To me, it's clear that there currently are multiple definitions of "Abugida" and "Syllabary" at play on wikipedia. This is troubling to me because they draw the line on different sides of Syllabics.

For example Syllabary contains 'they are synthetic, if they vary by onset, rime, nucleus or coda, or systematic, if they vary by all of them'. While this definition of a categorization of Syllabary isn't cited, it's still a section of text on wikipedia that pushes the definition of "Syllabary" to a point of describing Syllabics.

Second example, Abugida states, while deliberately being precise, 'An Abugida is defined as "a type of writing system whose basic characters denotes consonants followed by a particular vowel, and in which diacritics denote other vowels".' This definition of Abugida is below the line of defining Syllabics, Despite these two quotations, the majority of the rest of wikipedia (reasonably) treats Syllabics as both not being a Syllabary and as being an Abugida.

My primary issue is that among the strict definitions for Abugida and Syllabary given in the wiki, neither actually covers Syllabics.

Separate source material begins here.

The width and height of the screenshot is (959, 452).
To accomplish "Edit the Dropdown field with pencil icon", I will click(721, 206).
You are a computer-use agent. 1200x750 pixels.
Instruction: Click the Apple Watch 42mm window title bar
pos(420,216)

I'm operating under the impression that, for whatever reason, possibly its influences, Syllabics is being treated as an Abugida for a mixture of reasons:

  1. It's convenient to place it under a definition which is established in the literature (regardless of which definition it's placed under)
  2. Internet pop science having aligned Syllabics under being an Abugida in order to distinguish its impressive regularity from that of "Proper Syllabaries" such as the kana

My issue with categorizing it under Abugida is in two points:

First, no matter what anyone says, there's no reliable inherent vowel in any of the consonant series of Evans' script with which to derive a base character. Even if a particular variant of Syllabics can point to the final consonant diacritics as being a base character, this cannot be assigned to the entire family. Please note that this first point is only applying to the context of that formal definition given in the Abugida page, where it specifies [base character which implies a particular vowel].

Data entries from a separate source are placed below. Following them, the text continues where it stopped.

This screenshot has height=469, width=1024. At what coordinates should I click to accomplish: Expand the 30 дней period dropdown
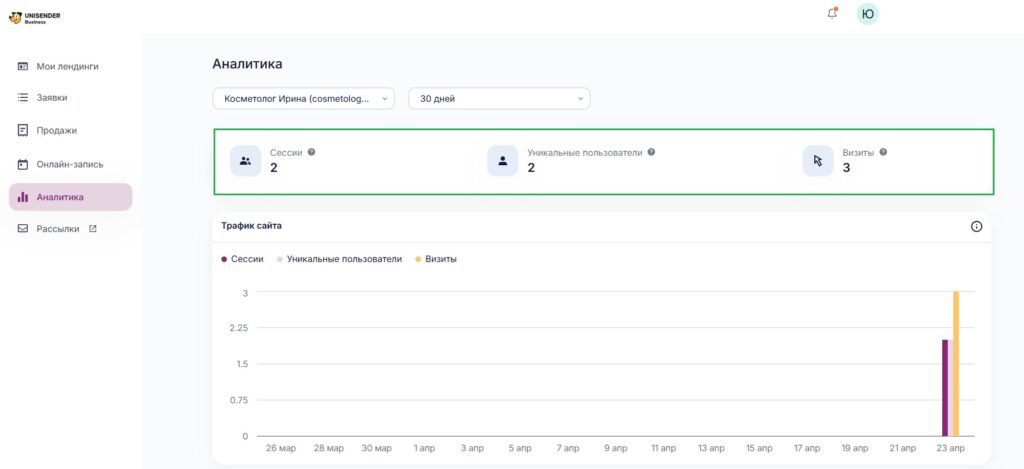coord(499,99)
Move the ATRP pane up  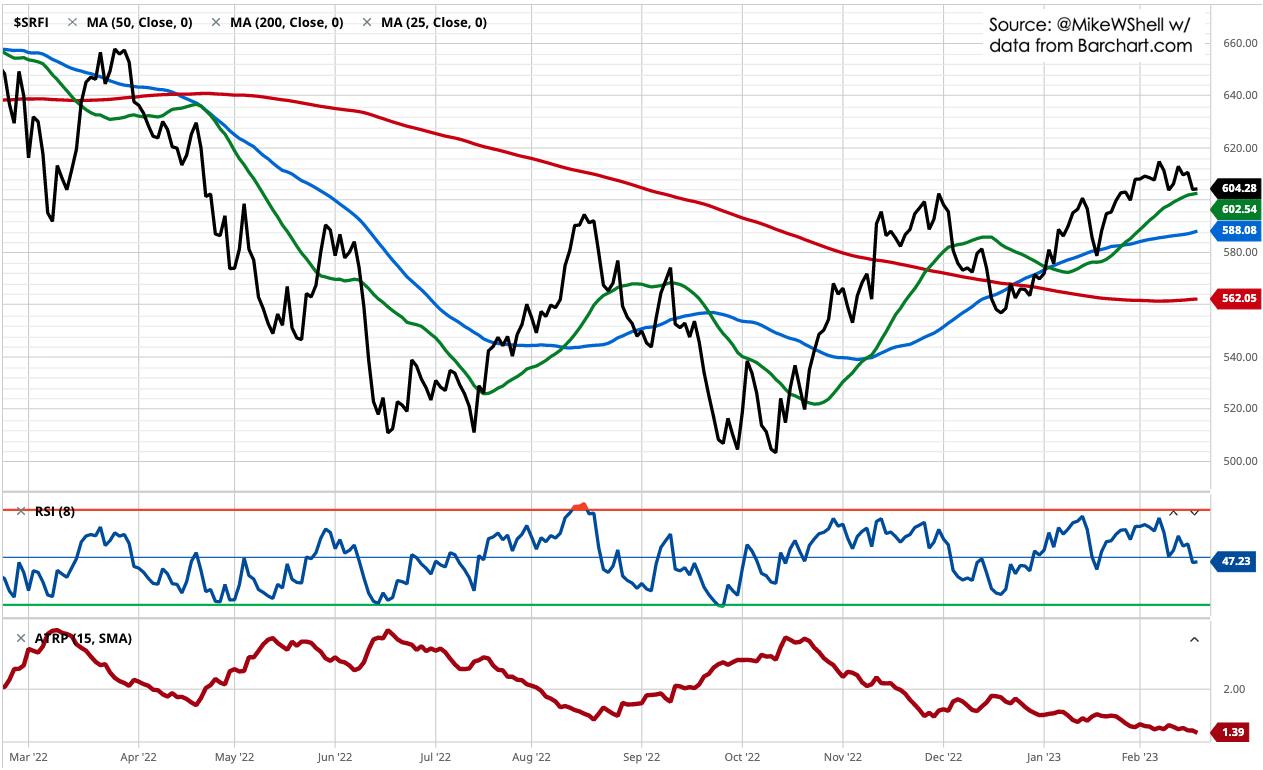1194,638
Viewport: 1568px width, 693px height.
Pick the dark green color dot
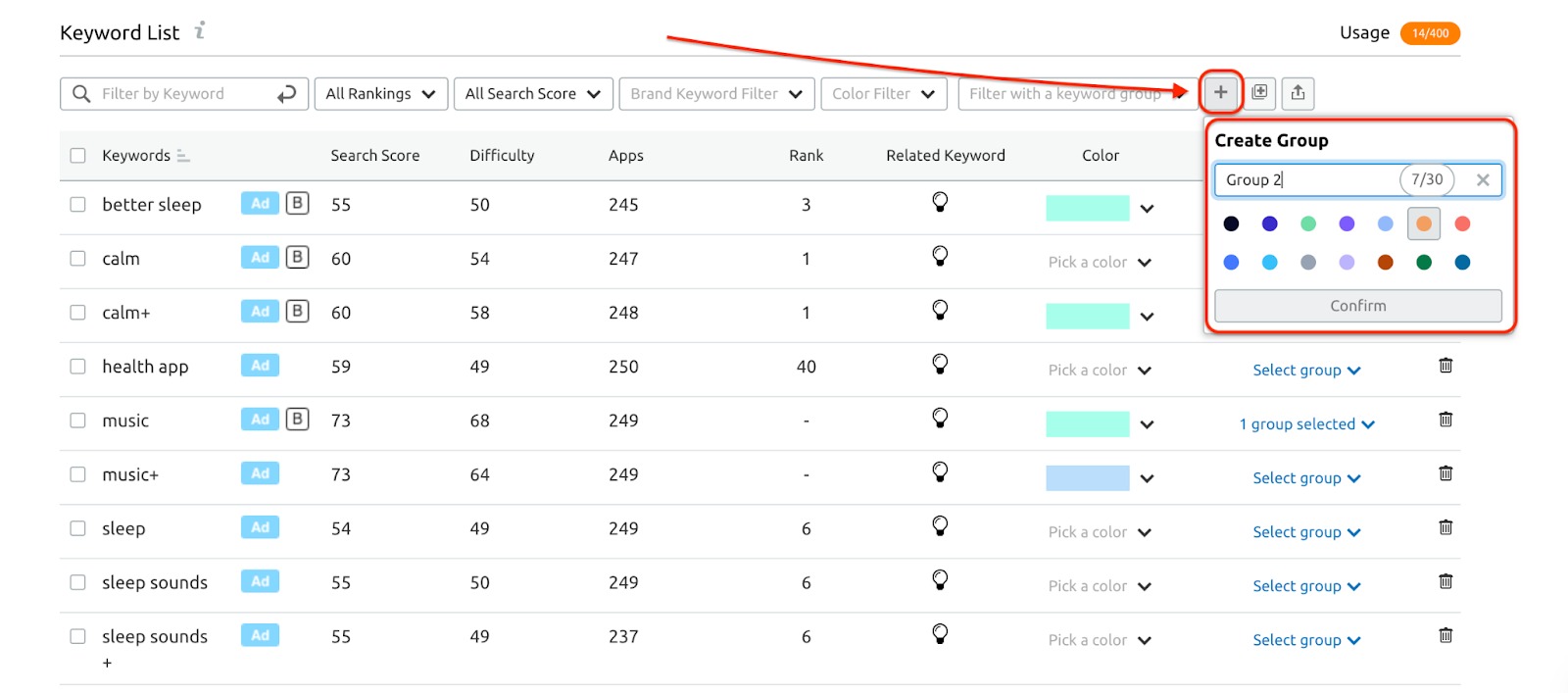[1424, 262]
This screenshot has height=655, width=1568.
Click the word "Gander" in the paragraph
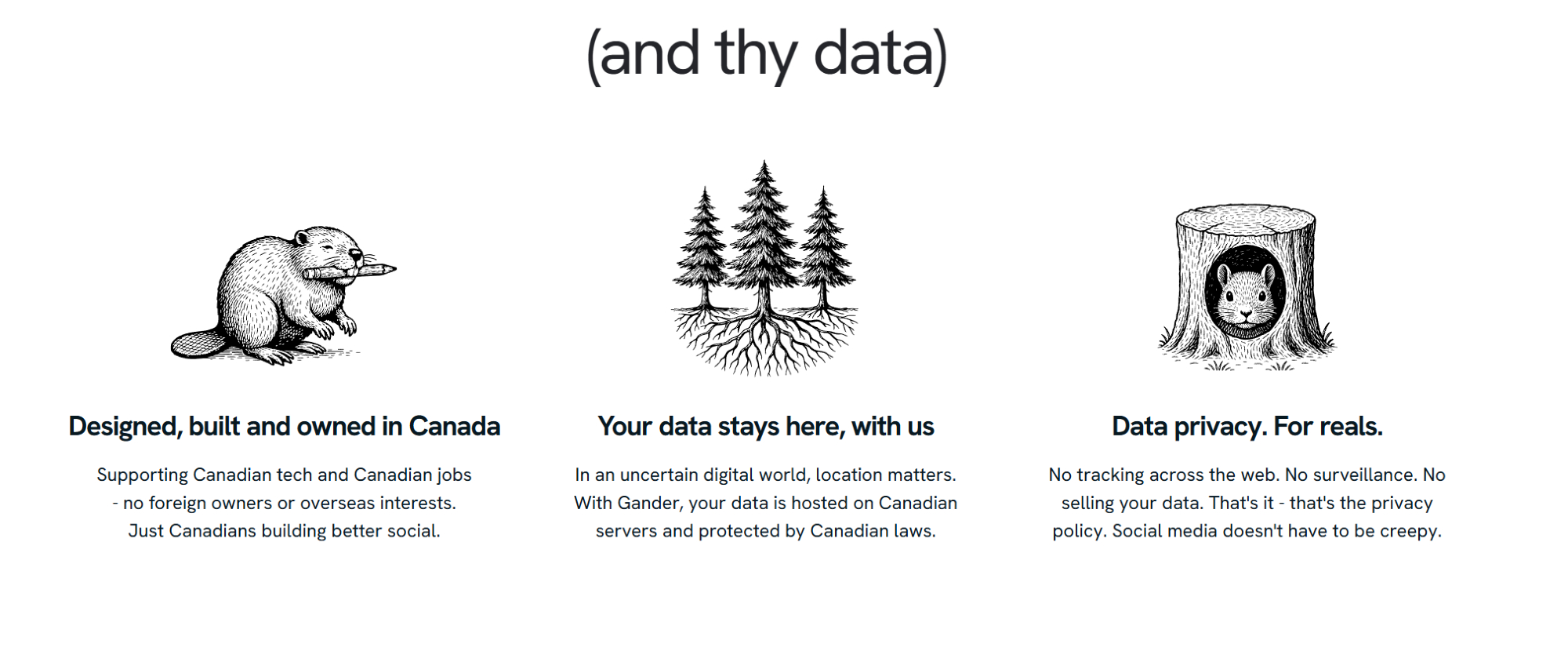click(x=648, y=503)
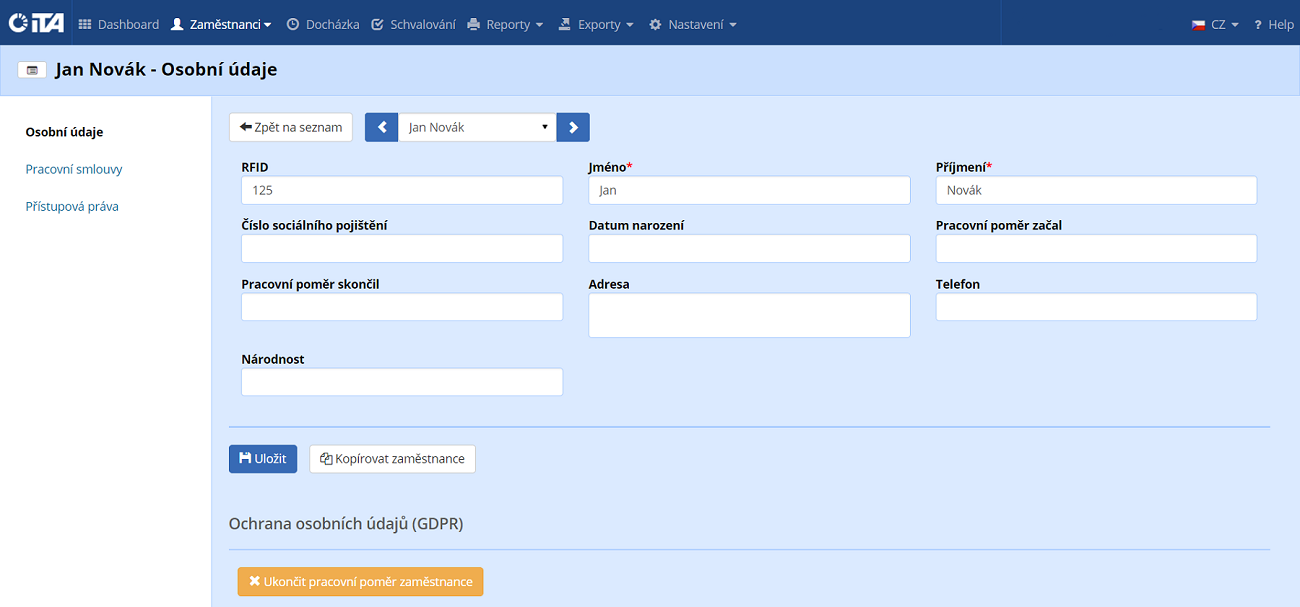Switch to Pracovní smlouvy section
This screenshot has height=607, width=1300.
tap(74, 169)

Second, interpreting "diacritics" as not extra marks or contour mutations but instead a broad concept of consistent modification foregoes the formal definition.

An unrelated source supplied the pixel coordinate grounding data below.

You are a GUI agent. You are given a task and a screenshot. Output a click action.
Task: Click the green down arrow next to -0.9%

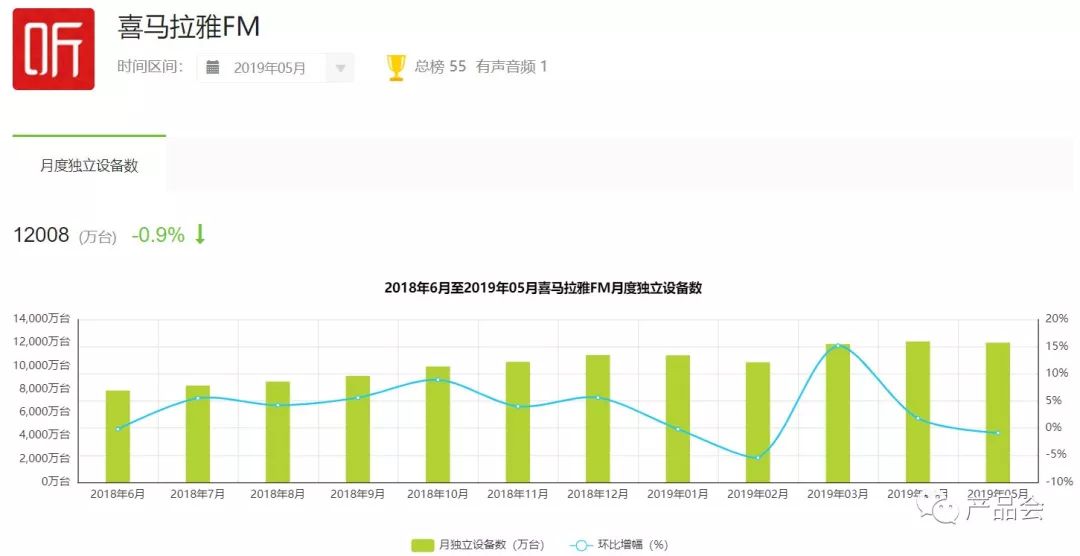[200, 235]
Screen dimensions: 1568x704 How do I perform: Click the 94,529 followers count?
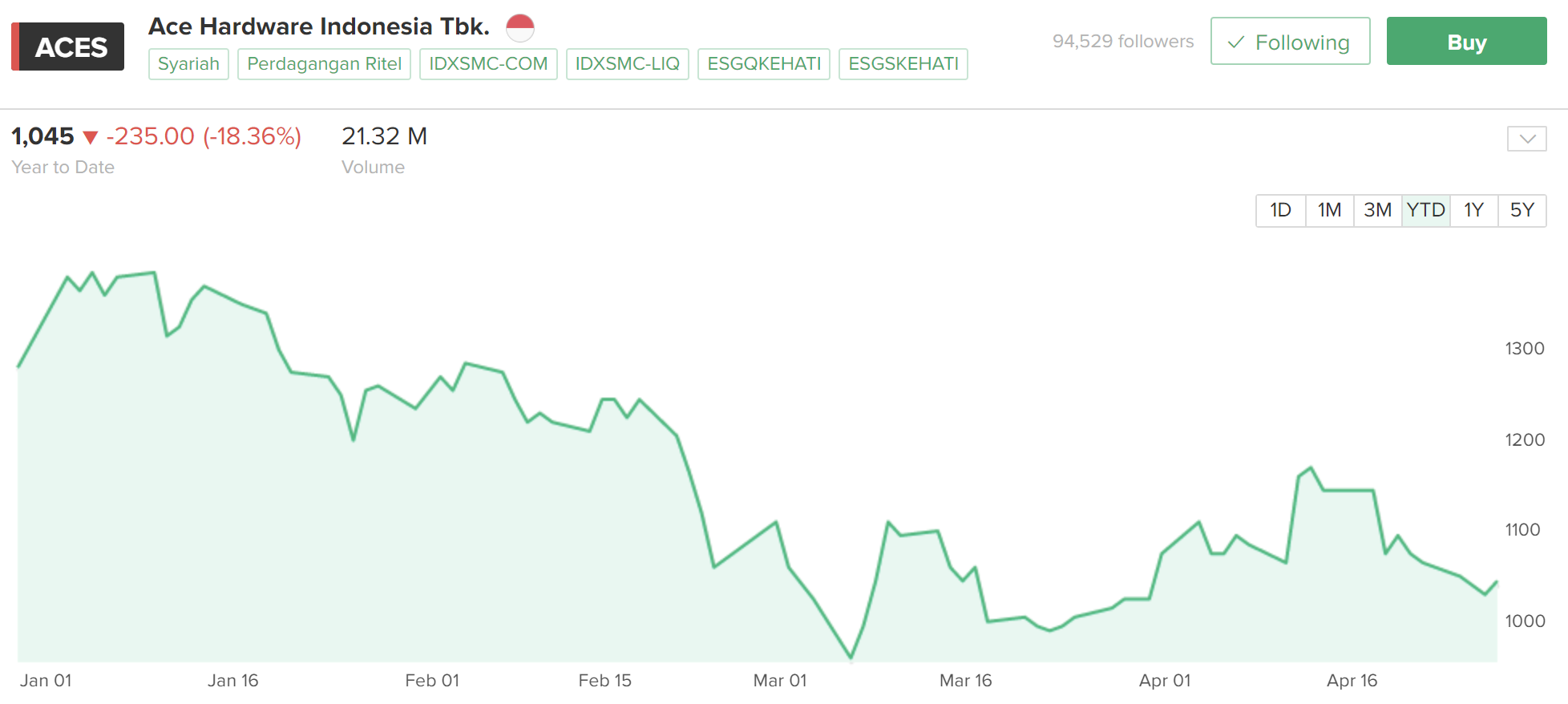click(x=1122, y=42)
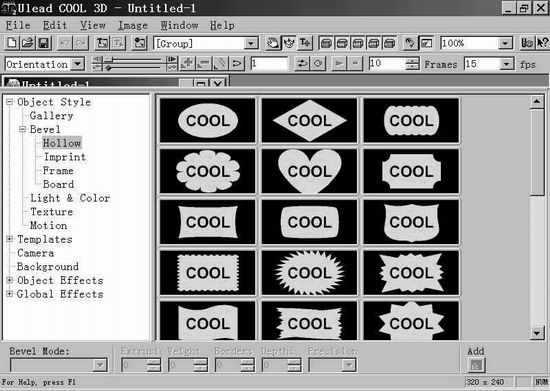Select the Imprint bevel category
550x391 pixels.
pyautogui.click(x=65, y=157)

On the second point, the page Abugida contains the following statement, with a citation: 'There are three principal families of abugidas, depending on whether vowels are indicated by modifying consonants by diacritics, distortion, or orientation.[8]'

However, the citation in question is not describing abugidas, but an abstract family of "alphasyllabic scripts".

The writer goes on to describe from logographs to the alphabet, in a spectrum. But not does he call Syllabics an "Abugida"; he calls Syllabics an "alphasyllabic system". His description of this term says "syllables are recognized as units, but are represented by symbols that acknowledge an awareness of the underlying consonants and vowels."

He lists the strict abugidas, and says "the basic symbol represents a consonant and implies by default a simple vowel. Diacritics are added to represent a change in that associated vowel."

He then describes Ethiopic with "the basic symbol represents a consonant, and the associated vowel is shown by systematic distortion".

He then describes Syllabics as "the basic symbol represents a consonant, and its orientation [...] reveals the vowel".

He even, of course, includes Hangul in this family of alphasyllabic systems: "consonants and vowels are fully analyzed and each has its own grapheme, but these [...] are recombined in compound glyphs or clusters that each portray a syllable".

The description of Ethiopic and Syllabics disagree with the formal definition of "Abugida" given in differentiating it from Alphasyllabics (which, by the way, is also a term being used differently in the above list of citations). The inclusion of Hangul under the term "alphasyllabic system" is even more damning to the fact that this citation is using completely different categorization than wikipedia.

This means that this citation was not used as a means of articulating on subcategories of abugida and what systems fall under which category. Instead, the relevance to the section it's cited in is only in describing the visually obvious: [These categories denote vowels in different ways].

I strongly believe that a particular set of problems is present in the way wikipedia currently handles the spectrum of phonetically descriptive non-alphabetical systems.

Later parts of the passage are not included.